Messi nunca tuvo la obligación de convertirse en un ejemplo fuera del fútbol. Sin embargo, la dimensión que alcanzó su figura hizo inevitable que cada gesto tuviera repercusión sobre quienes crecieron admirándolo. Su historia terminó demostrando que incluso el futbolista más talentoso de su época necesitó insistir, perder y volver a empezar antes de alcanzar aquello que más deseaba.

Por eso, aunque se retire de la Selección Argentina con una colección extraordinaria de títulos y récords, su legado resulta imposible de cuantificar. Quedará en las generaciones que aprendieron a querer la camiseta argentina mirándolo jugar y en todos aquellos chicos que seguirán entrando a una cancha con la número 10 en la espalda intentando repetir, aunque sea por un instante, alguno de sus movimientos.



Locura por Messi en Kansas, en el partido entre Argentina y Argelia; su figura llevó la camiseta albiceleste a todos los rincones del mundo. (Foto: Francois Nel/Getty Images)

Ahora vendrá un escenario desconocido. La Selección Argentina deberá comenzar por primera vez en más de 20 años un ciclo definitivamente sin Messi. Ya no estará aquel futbolista capaz de resolver un partido cerrado con una aparición individual, ni el capitán alrededor del cual se construyó el período más exitoso de la historia reciente del seleccionado. Habrá nuevos referentes, nuevos talentos y otra generación obligada a aprender a competir sin quien marcó el ritmo del equipo durante buena parte de este siglo.

Messi continuará jugando profesionalmente en Inter Miami⁠, por lo que este anuncio no significa todavía su retiro definitivo del fútbol. Sin embargo, para los argentinos la despedida ya ocurrió. No volverá a aparecer en una convocatoria, no habrá otra Copa América con la camiseta número 10 ni otro Mundial persiguiendo un sueño que alguna vez pareció imposible y que terminó haciendo realidad.



«Voy a extrañar mucho escucharlos desde adentro. Ahora voy a ser uno más de ustedes, alentando y bancando siempre desde afuera», escribió en su despedida. Tal vez allí esté la imagen más difícil de asimilar: por primera vez, Messi verá a la Selección desde el mismo lugar que millones de argentinos que durante tantos años se sentaron frente a una pantalla esperando que él hiciera algo extraordinario.

Se termina así una historia que atravesó una infancia, una adolescencia y una adultez para millones de personas. Del chico que solamente soñaba con jugar para Argentina al capitán que levantó la Copa del Mundo en Qatar; de las críticas y las finales perdidas a convertirse en uno de los ídolos más grandes de la historia deportiva del país.



Messi se fue de la Selección Argentina habiéndolo intentado todo y habiendo ganado prácticamente todo. Su última imagen fue la de las lágrimas después de perder una final mundialista, pero la que quedará para siempre será otra: la del 18 de diciembre de 2022, levantando la Copa del Mundo en Lusail después de haberse negado durante años a dejar de intentarlo.

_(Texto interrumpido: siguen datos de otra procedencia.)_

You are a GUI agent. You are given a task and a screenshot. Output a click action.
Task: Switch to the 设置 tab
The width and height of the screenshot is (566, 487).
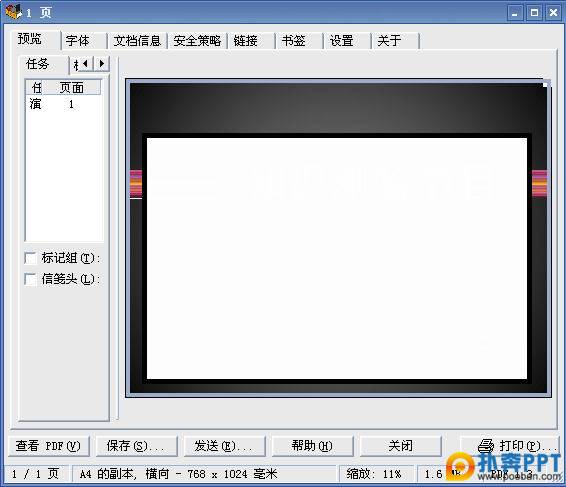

El tiempo finalmente alcanzó incluso a Messi. Se termina una era irrepetible y comienza una Selección Argentina sin el futbolista que la acompañó durante 21 años. Los récords podrán quedar durante décadas y los títulos permanecerán para siempre en las vitrinas. Lo verdaderamente imposible de reemplazar será todo lo demás: los goles, la expectativa antes de cada partido, la tranquilidad de saber que todavía quedaba una aparición suya y la ilusión colectiva de que, mientras estuviera dentro de una cancha, cualquier cosa podía pasar. Después de una vida entera de emociones, solo quedan palabras de agradecimiento por todo lo que nos diste. Gracias, capitán.